Le Col du grand Bouddha (大菩薩峠 , Daibosatsu tôge) film japonais de Hiroshi Inagaki, sorti en 1935
Les aventures de Ryunosuke Tsukue, samouraï nihiliste et sans scrupules qui seme la terreur sur sa route. Il croise la route des proches de ses victimes, la petite-fille d'un pélerin assassiné sans raison et le frère d'un adversaire tué. L'histoire commence par un duel dans l'enceinte d'un sanctuaire shinto entre Bunnojo Utsuki, maître de l'école Kogen Itioryu, et Ryunosuke Tsukue. Tsukue l'emporte et s'enfuit à Edo avec la femme de son adversaire. Le cadet d'Utsuki, Hyoma, veut venger son frère.
Ce film occupe une place singulière dans l'histoire des jidaigeki du cinéma japonais, en raison sans doute du caractère particulier du roman dont il s'inspire. Kaizan Nakazato (1885-1944) a commencé à faire paraître son œuvre en feuilleton dans les pages d'un quotidien en 1913. Malgré des interruptions et des changements de journaux, sa publication s'est poursuivie jusqu'en 1941, sans toutefois atteindre sa forme achevée. En 1935, lorsqu'elle fut adaptée pour la première fois au cinéma, l'histoire continuait à paraître tous les jours. Ce roman-fleuve représente quelque quarante et un tomes, ce qui en fait l'un des plus longs de la littérature japonaise.

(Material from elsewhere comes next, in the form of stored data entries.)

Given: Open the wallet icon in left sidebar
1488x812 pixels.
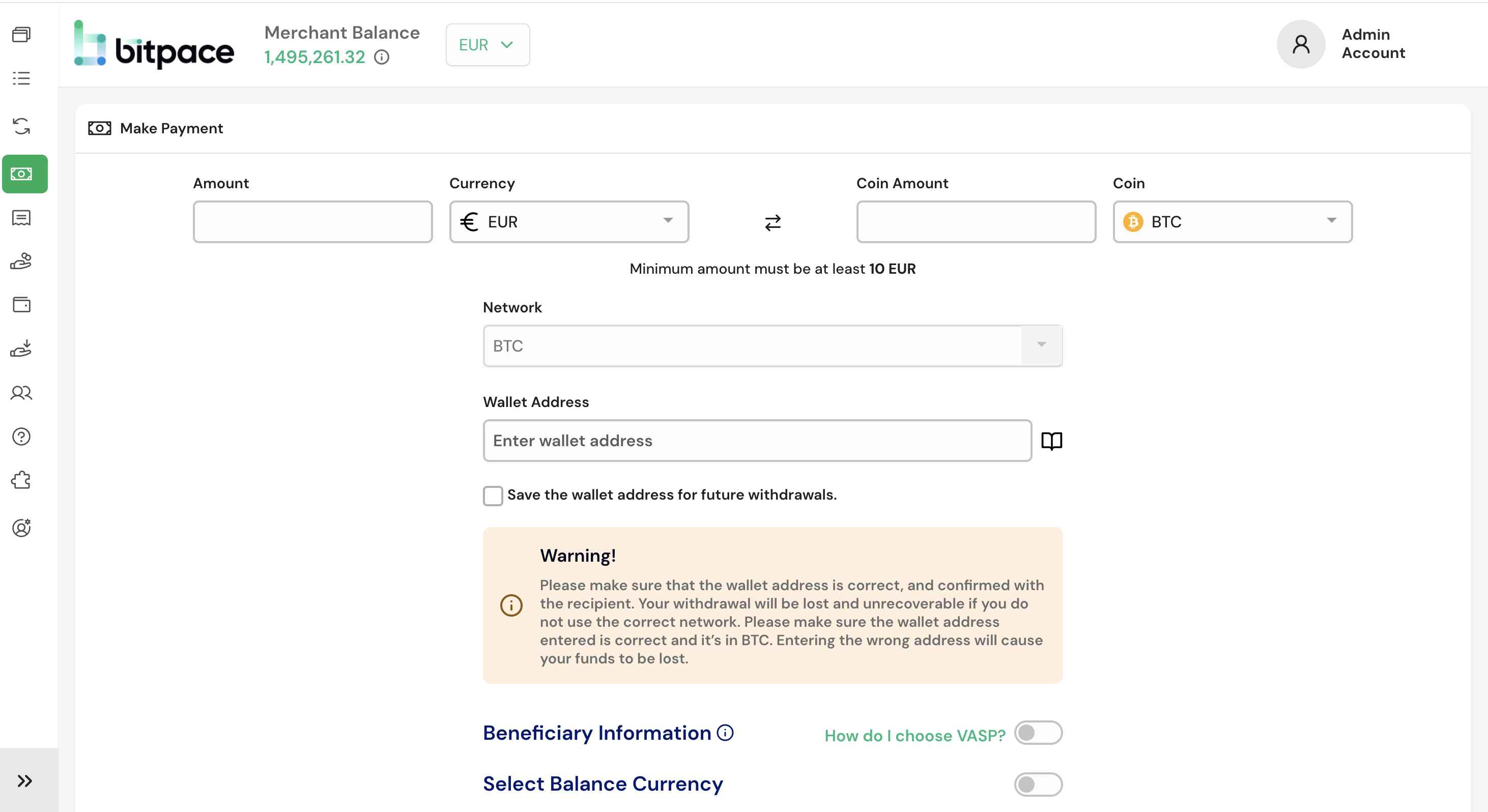Looking at the screenshot, I should 22,304.
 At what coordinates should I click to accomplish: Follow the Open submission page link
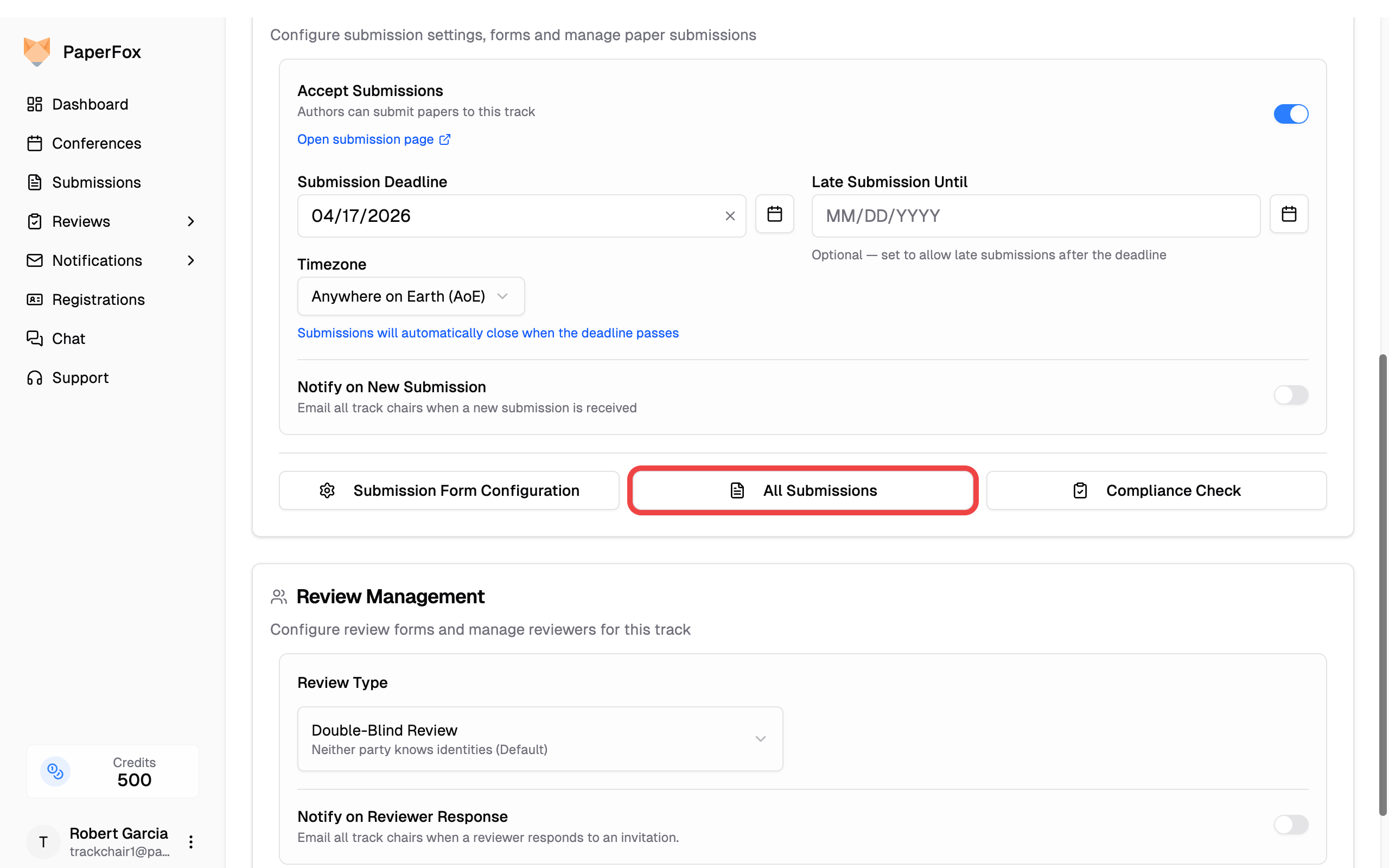(x=366, y=139)
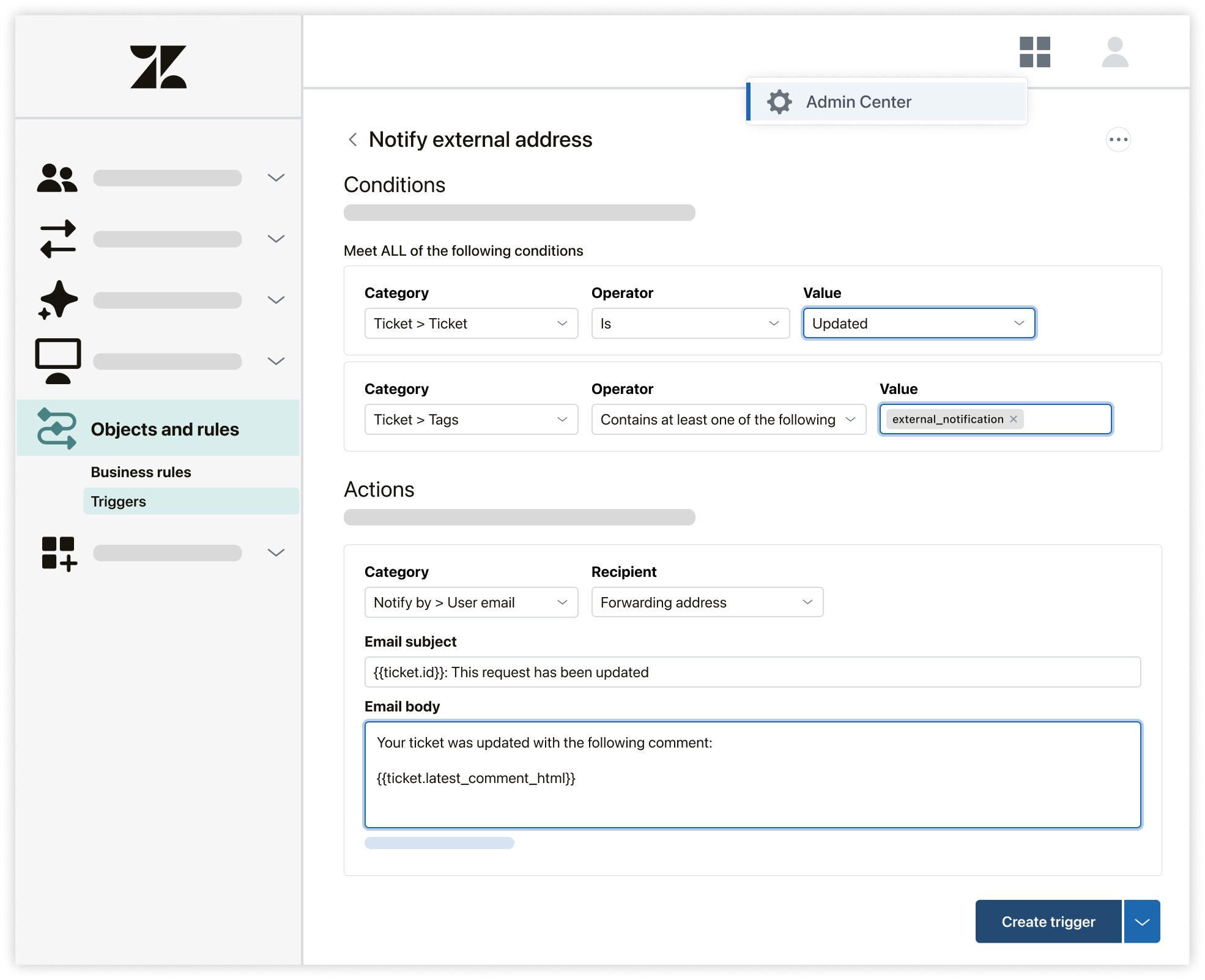The image size is (1205, 980).
Task: Click the AI sparkle sidebar icon
Action: (x=58, y=300)
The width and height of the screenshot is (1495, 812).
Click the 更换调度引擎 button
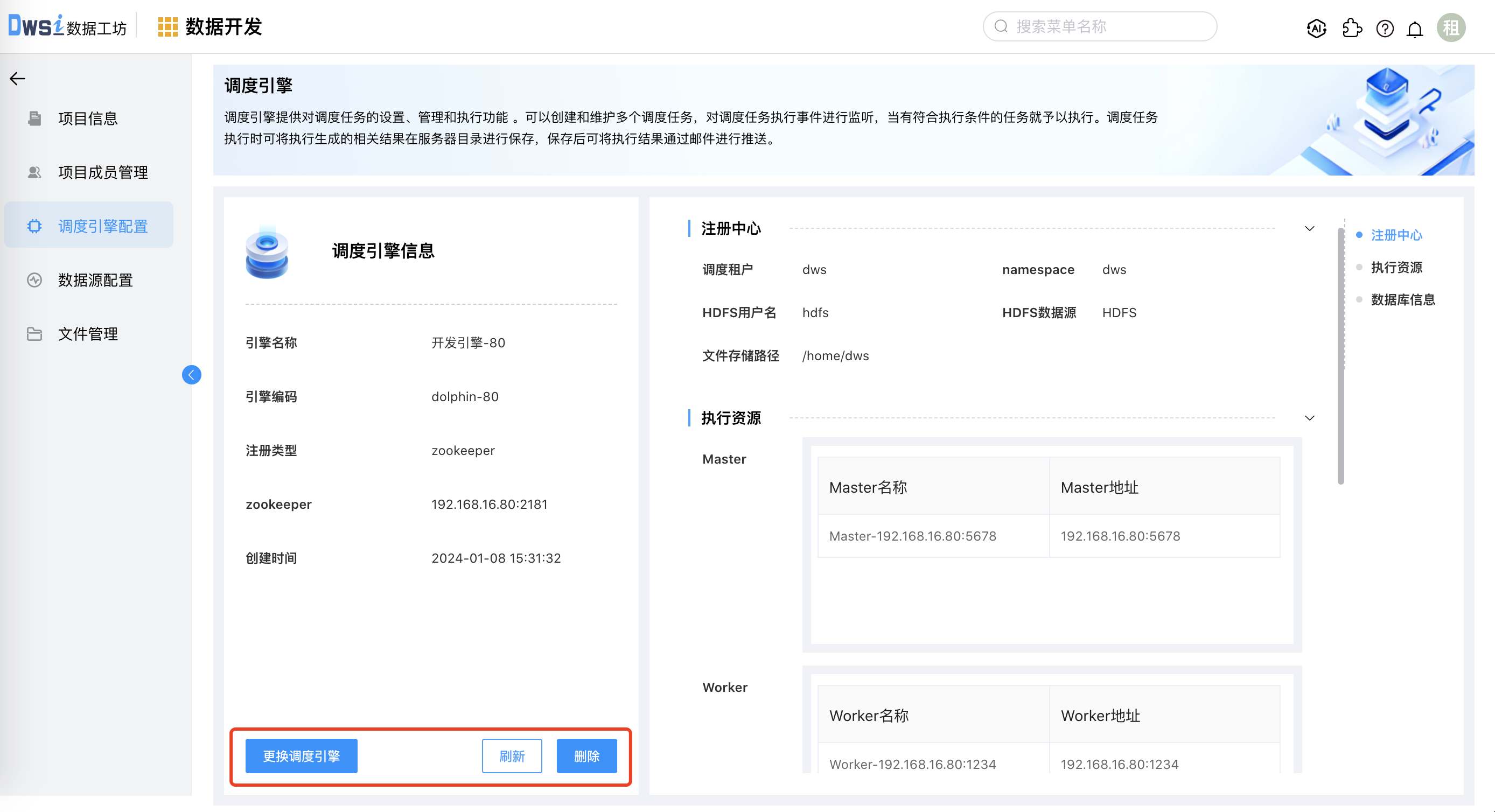pyautogui.click(x=301, y=755)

Le développement haletant de cette histoire de vengeance fit le succès du roman populaire que les lecteurs retrouvaient chaque jour dans le journal.

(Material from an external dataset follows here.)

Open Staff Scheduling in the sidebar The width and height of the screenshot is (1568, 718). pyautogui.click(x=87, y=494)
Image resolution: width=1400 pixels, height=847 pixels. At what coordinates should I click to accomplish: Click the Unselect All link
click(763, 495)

Mais l'affrontement entre les deux hommes ne se réalisait jamais et plus l'histoire avançait, plus les principaux protagonistes se trouvaient mis de côté, au profit de réflexions sur le karma, fondées sur la pensée bouddhiste chère au romancier, la faute et le rachat, ou l'errance de l'âme, incarnés par divers personnages. Le Daibosatsu Toge (le col du Grand Bodhisattva) est un lieu qui existe vraiment. Le choix de ce nom pour le titre du roman, par la présence même du mot bodhisattva, exprime bien, de manière concise, la vision du monde du romancier, qu'il compare à un mandala.

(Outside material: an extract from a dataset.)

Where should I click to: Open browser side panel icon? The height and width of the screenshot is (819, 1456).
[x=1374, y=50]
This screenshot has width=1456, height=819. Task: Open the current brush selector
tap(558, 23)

Le héros, décrit comme un personnage foncièrement mauvais, n'a rien d'un homme honnête; il n'est pas davantage un aventurier de roman picaresque ; par ailleurs, l'auteur n'explique jamais pourquoi il a donné à son héros une telle noirceur. Ces particularités du roman étant étroitement liées à la philosophie de l'auteur, il fut très difficile d'obtenir son accord pour l'adaptation au cinéma. En 1935, Nakazato finit par donner son autorisation moyennant des droits d'auteur exorbitants, mais ses innombrables exigences quant à l'adaptation lui valurent la réputation d'auteur le plus harassant depuis la création du cinéma japonais.
Pour le rôle principal, il voulut imposer Hiromasa Takano, maître de kendo Ittoryu, en qui il avait confiance. Mais Hiroshi Inagaki, jeune réalisateur de vingt-neuf ans, réussit à le convaincre et le rôle principal fut attribué à Denjiro Okochi, la vedette de l'époque des films de sabre. Toutefois, Takano se chargea des entraînements au budo et transforma les mouvements de combat peu crédibles des films d'action de l'époque en affrontements plus réalistes. Il réclama aussi plus d'authenticité dans les costumes et les accessoires. Tout cela, finalement, constitua une véritable révolution pour les films historiques.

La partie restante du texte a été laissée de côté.